After we left, Mike finished hauling our stuff and taped everything off. Jose was our man and he set to work right away.

Note how the floor is nearly black in the high-traffic zone. Ew.
The floors were in probably average shape giving their age (almost 100 years!) and the fact that they were standard quality to begin with. White Oak, nothing fancy here! (I love my house's middle class bones.) There were the problems mentioned above, plus some feathering that needed to happen where we removed a furnace...

...and on the other side of the kitchen wall that used to house the laundry, and a pretty serious water leak. I guess all of the floors were original except the bedrooms and hallway, which had been refinished once by some other DIYer. Finished incorrectly, of course. Lots of swirling and something was up with the nails. Jose had to go through each one, dig out dust that had settled under the old finish, and hammer each one down. Egads.

After the initial sanding...


everything was coated in a wood filler...

and sanded again. When I got these iPhone pics from Mike, I about died. This was the exact look I wanted. And here is where I am actually grateful that we waited all these years. Had I refinished the floors in 2009, I would've stained them a very dark, almost black walnut. I was super into that look at the time, Jeff Lewis was putting it in almost every house on Flipping Out. Fast forward to now, and dark floors feel dated to me. I've heard the backlash about dust and I've seen it, over and over and over again. Besides, our house doesn't get the best natural light. Dark floors would've felt like a cave. Yes, a nice, light natural look is the way to go here. And uh, excuse me, isn't the variation of the wood beautiful?! That would've been lost.
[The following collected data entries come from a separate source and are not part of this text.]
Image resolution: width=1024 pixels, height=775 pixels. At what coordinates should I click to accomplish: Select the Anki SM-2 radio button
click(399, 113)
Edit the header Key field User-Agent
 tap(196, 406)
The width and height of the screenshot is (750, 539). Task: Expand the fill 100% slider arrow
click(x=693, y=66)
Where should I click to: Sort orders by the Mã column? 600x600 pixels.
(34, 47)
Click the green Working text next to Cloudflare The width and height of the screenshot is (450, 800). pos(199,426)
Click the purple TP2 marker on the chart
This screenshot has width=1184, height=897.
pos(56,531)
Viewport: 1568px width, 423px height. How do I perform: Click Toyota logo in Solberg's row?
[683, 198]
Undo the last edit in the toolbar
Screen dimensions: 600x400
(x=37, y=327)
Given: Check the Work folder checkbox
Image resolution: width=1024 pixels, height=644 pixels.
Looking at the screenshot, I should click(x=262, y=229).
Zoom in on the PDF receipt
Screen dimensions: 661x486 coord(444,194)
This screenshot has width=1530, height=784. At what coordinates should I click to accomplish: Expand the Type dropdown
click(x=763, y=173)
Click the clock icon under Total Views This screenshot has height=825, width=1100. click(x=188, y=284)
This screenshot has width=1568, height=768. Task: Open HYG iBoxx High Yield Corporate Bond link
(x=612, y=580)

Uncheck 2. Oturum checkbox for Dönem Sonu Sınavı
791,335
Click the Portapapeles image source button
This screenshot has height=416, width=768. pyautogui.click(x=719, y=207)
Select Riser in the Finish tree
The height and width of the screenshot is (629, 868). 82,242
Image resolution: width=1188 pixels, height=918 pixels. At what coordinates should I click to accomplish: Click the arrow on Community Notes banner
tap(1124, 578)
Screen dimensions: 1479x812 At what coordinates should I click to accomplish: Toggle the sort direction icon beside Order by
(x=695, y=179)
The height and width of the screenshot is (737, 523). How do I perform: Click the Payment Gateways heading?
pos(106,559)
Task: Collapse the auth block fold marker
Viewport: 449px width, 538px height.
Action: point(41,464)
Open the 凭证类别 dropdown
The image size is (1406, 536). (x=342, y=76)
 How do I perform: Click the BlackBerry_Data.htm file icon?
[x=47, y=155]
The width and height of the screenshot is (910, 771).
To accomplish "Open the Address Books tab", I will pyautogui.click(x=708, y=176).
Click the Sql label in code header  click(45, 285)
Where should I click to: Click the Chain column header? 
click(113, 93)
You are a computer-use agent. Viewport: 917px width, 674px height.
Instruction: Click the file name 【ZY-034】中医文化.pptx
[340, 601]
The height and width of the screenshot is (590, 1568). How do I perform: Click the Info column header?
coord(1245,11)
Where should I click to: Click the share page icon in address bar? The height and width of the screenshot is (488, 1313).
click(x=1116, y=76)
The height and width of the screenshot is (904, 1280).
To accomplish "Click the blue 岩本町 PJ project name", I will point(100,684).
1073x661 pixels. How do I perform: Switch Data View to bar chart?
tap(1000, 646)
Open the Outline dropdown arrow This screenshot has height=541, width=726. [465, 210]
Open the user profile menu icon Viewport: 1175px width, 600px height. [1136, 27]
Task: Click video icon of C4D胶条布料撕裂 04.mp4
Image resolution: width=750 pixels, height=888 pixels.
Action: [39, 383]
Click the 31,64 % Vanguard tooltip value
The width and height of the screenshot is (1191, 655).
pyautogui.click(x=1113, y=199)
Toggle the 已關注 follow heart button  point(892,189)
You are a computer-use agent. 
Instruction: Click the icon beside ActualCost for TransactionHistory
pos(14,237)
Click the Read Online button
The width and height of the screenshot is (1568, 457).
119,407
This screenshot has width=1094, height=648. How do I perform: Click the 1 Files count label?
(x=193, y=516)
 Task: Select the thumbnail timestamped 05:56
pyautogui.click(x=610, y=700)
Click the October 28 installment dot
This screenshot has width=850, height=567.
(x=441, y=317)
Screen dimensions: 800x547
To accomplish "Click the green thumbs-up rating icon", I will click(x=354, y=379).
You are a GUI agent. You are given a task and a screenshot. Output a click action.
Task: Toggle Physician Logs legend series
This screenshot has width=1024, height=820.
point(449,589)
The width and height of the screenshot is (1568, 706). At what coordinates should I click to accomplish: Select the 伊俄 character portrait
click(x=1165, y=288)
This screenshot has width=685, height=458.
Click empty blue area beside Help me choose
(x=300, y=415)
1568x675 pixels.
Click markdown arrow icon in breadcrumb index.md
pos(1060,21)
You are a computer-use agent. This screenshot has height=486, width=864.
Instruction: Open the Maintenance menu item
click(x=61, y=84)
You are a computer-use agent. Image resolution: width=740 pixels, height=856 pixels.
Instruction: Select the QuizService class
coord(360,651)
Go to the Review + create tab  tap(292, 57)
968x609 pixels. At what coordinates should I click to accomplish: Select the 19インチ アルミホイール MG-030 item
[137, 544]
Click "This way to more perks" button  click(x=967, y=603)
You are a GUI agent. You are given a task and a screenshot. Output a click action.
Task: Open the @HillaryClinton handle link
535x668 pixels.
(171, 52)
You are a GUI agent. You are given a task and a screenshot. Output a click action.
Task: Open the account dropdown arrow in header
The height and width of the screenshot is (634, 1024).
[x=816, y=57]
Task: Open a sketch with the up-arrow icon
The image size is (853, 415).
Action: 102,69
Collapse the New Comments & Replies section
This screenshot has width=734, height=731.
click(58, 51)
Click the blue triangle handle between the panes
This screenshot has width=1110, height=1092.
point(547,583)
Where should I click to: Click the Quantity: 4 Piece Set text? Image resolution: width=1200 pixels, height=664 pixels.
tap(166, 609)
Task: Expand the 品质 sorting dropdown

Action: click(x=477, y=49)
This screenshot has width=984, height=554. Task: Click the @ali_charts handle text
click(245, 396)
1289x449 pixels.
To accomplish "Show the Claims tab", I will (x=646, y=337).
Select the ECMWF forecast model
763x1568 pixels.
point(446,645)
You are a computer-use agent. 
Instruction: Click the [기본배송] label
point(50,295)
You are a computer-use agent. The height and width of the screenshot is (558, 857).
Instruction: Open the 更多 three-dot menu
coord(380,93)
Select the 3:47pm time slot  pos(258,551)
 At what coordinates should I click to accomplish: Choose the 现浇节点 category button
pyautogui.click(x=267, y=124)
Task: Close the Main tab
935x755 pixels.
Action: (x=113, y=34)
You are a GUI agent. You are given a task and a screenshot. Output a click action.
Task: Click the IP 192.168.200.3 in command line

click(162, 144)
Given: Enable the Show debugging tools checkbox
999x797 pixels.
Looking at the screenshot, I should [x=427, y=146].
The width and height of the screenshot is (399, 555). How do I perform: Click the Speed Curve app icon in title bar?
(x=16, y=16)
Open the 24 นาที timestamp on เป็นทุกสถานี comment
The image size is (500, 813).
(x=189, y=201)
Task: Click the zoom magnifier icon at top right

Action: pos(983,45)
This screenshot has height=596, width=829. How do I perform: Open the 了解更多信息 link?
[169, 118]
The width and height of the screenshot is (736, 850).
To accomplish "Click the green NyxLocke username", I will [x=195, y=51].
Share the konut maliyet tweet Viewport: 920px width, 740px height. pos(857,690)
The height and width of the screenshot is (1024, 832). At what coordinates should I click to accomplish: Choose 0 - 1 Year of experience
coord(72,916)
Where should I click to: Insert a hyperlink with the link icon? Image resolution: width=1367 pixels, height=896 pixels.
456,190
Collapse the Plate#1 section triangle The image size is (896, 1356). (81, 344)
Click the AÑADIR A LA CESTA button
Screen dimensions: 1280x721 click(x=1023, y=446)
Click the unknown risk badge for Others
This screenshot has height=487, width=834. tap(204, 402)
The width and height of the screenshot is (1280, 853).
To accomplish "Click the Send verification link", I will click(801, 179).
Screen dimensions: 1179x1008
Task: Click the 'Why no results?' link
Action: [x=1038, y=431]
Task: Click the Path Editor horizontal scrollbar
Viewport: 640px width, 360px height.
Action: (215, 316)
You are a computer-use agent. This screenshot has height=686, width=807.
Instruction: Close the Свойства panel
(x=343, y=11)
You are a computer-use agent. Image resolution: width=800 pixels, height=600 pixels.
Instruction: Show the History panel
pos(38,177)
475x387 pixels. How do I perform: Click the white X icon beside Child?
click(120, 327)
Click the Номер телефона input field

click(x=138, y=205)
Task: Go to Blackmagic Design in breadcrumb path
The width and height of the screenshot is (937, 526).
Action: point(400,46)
And then Mike sent me this picture, and my head almost popped off. WHY does this look orange? WHY is this so shiny? I very specifically remember saying I wanted water-based, matte poly. I did not want oil for two very important reasons. 1. It's toxic and smelly and nearly everything we have done to this house has been eco-conscious. 2. Oil turns orange over time.

Gratefully, the poly is wet in this shot and the finish is truly matte. Unfortunately, assumptions were made, communication poor, and oil was used. Trapped in Laguna, I wanted to pull my hair out. What ensued was a lot of back and forth and anger between myself, Mike, our contractor and Jose. But with the deadline approaching for our flight back and a child having a hard time adjusting on her trip, we had to let it go. And oil it was. And man, it was smelly.

In the end, the hallway and bedrooms look the most beautiful and the least orange. This is actually pretty close to what I had envisioned.


The main living spaces, and the ones with the most beat-up floors originally, took the poly a little differently. It seems the dirtier the wood was, the more orange it became. I don't totally understand why that is, considering he coated everything in a white oak filler. But it is what it is, as Honey Boo Boo's mother would say.

Before and after. Severely less orange.
Know what else they are? Smooth as butter. And easy to clean! It's like having new floors with the character of old floors. I love the nail holes, the variations in the wood. I even love the feathering because it shows how the floors have evolved with the house. I love that we didn't have to tear anything out and that hopefully they will be here another hundred years, earthquakes notwithstanding.